Nabbanja pointed out countries like China, Malaysia, Indonesia which she said are demanding for materials to produce for sale, in the end affecting the market.

“It is the bulk importers that are taking advantage of this situation to raise the price and distort the market. Some companies have increased the price by a small margin, but others have hiked it to exploit Ugandans.”

The Forum for Democratic Change (FDC) has asked the government to exempt some basic commodities from taxes to save Ugandans from the high cost of living.

Speaking to the media at the party headquarters in Kampala, Ibrahim Ssemujju Nganda, the FDC spokesperson, accuses President Museveni of telling lies that the Russian invasion of Ukraine is responsible for the escalating prices of essential commodities in the country which he said is not the case.

“The truth is that prices have steadily been going up for months now. For example, the price of petrol rose from Shs 3,800 to Shs 5,000 towards the end of the year and has never gone down. At the time, truck drivers who had refused to pay for Covid-19 test at the Kenya border were blamed,” he says.

Ssemujju says the problem of truck drivers and Covid-19 has since been sorted but fuel prices have remained high.

Muhammad Muwanga Kivumbi, the Shadow Minister of Finance, Planning and Economic Development, highlights the proposals on how to deal with the issues regarding price of commodities.

The suggestions include Uganda Revenue Authority (URA) to start printing its own stamps rather than involving SICPLA (U) Ltd, a private company they are accusing of issuing expensive and inefficient digital ones.

He proposed the eradication of fuel marking, reasoning that the process imposes additional costs to a litre of petroleum products imported in the country.

The Permanent Secretary in the Ministry of Finance, Planning and Economic Development, Ramathan Ggoobi encourages Ugandans to rationalize expenditure and first cater for essential necessities as the global situation improves.

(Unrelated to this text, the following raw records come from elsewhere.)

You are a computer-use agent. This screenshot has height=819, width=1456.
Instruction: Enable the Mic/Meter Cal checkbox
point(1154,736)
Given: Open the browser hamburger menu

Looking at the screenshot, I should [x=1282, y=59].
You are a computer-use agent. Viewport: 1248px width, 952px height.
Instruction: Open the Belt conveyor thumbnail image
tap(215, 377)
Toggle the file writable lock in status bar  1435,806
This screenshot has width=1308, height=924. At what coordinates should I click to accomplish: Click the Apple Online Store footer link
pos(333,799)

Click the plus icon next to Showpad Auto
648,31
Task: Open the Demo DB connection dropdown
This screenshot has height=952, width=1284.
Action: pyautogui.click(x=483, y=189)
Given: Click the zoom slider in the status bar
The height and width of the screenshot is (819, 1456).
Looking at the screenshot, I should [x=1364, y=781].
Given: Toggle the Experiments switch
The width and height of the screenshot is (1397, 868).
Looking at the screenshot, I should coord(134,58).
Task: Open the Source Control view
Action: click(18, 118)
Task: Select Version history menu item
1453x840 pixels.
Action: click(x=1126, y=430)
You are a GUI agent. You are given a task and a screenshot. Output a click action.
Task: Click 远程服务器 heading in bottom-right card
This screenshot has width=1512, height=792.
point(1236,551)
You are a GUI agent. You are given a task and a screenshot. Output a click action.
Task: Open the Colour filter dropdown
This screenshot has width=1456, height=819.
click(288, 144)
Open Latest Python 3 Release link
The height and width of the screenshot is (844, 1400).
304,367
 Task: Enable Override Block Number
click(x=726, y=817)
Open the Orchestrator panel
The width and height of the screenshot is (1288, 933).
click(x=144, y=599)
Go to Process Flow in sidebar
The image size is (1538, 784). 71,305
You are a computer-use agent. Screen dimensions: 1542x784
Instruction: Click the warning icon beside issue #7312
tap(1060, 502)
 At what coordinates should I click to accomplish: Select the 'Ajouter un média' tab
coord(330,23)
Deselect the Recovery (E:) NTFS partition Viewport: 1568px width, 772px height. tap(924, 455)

“This is an exogenous shock you cannot address internally. We are boosting the reserves of the central bank to fight inflation and we have the capacity to deal with this,” he says.

He notes that the government is now focusing on taking advantage of the rising prices by boosting the import substitution sector and export promotion.

“I am very optimistic that we shall be able to reform the economy. The future looks good,” he says, adding that the increase in demand for goods globally following the reopening of economies has constrained global supply chains and hence the rise in prices of some commodities.

“We are monitoring the situation with appropriate monetary policy to ensure inflation stays within target,” he says.

He explains the government economic policy is focused on supporting the economy and households to recover from effects of Covid-19 through small business recovery fund, emyooga as well as accelerating socio-economic transformation which is being done by repurposing the budget.